▸ **WHAT IS REQUIRED**: Reproduce all the entries beneath this sentence exactly.

%%

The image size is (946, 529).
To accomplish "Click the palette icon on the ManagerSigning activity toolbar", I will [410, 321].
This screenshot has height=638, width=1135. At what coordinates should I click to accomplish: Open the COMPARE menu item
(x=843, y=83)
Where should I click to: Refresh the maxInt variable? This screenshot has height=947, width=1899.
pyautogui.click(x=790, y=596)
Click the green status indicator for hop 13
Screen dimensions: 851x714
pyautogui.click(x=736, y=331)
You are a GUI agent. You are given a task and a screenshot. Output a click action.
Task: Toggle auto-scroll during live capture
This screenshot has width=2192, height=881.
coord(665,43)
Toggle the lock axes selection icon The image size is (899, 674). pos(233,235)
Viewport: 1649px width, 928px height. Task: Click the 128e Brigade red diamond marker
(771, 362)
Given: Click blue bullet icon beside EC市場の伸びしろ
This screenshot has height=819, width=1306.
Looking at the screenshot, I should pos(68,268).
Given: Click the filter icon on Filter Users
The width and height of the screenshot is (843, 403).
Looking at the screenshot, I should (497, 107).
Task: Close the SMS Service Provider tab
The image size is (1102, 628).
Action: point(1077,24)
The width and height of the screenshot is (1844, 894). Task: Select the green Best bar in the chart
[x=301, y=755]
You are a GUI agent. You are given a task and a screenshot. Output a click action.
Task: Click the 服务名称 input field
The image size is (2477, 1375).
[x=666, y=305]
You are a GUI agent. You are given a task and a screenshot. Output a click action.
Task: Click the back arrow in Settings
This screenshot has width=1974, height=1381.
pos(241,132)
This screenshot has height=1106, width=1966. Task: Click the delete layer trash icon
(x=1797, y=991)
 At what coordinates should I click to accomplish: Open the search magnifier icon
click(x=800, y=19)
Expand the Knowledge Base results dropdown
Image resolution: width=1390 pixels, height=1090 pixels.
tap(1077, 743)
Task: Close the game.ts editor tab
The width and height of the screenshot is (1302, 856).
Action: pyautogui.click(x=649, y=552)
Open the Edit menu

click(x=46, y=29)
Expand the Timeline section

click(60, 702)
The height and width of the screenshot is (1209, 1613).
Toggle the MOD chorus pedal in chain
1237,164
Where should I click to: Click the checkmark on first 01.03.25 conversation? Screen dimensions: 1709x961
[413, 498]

%%

▸ **EXERCISE RESPONSE**:
The image size is (946, 529).
To accomplish "Click the palette icon on the ManagerSigning activity toolbar", I will [410, 321].
This screenshot has height=638, width=1135. At what coordinates should I click to accomplish: Open the COMPARE menu item
(x=843, y=83)
Where should I click to: Refresh the maxInt variable? This screenshot has height=947, width=1899.
pyautogui.click(x=790, y=596)
Click the green status indicator for hop 13
Screen dimensions: 851x714
pyautogui.click(x=736, y=331)
You are a GUI agent. You are given a task and a screenshot. Output a click action.
Task: Toggle auto-scroll during live capture
This screenshot has width=2192, height=881.
coord(665,43)
Toggle the lock axes selection icon The image size is (899, 674). pos(233,235)
Viewport: 1649px width, 928px height. Task: Click the 128e Brigade red diamond marker
(771, 362)
Given: Click blue bullet icon beside EC市場の伸びしろ
This screenshot has height=819, width=1306.
Looking at the screenshot, I should pos(68,268).
Given: Click the filter icon on Filter Users
The width and height of the screenshot is (843, 403).
Looking at the screenshot, I should (497, 107).
Task: Close the SMS Service Provider tab
The image size is (1102, 628).
Action: point(1077,24)
The width and height of the screenshot is (1844, 894). Task: Select the green Best bar in the chart
[x=301, y=755]
You are a GUI agent. You are given a task and a screenshot. Output a click action.
Task: Click the 服务名称 input field
The image size is (2477, 1375).
[x=666, y=305]
You are a GUI agent. You are given a task and a screenshot. Output a click action.
Task: Click the back arrow in Settings
This screenshot has width=1974, height=1381.
pos(241,132)
This screenshot has height=1106, width=1966. Task: Click the delete layer trash icon
(x=1797, y=991)
 At what coordinates should I click to accomplish: Open the search magnifier icon
click(x=800, y=19)
Expand the Knowledge Base results dropdown
Image resolution: width=1390 pixels, height=1090 pixels.
tap(1077, 743)
Task: Close the game.ts editor tab
The width and height of the screenshot is (1302, 856).
Action: pyautogui.click(x=649, y=552)
Open the Edit menu

click(x=46, y=29)
Expand the Timeline section

click(60, 702)
The height and width of the screenshot is (1209, 1613).
Toggle the MOD chorus pedal in chain
1237,164
Where should I click to: Click the checkmark on first 01.03.25 conversation? Screen dimensions: 1709x961
[413, 498]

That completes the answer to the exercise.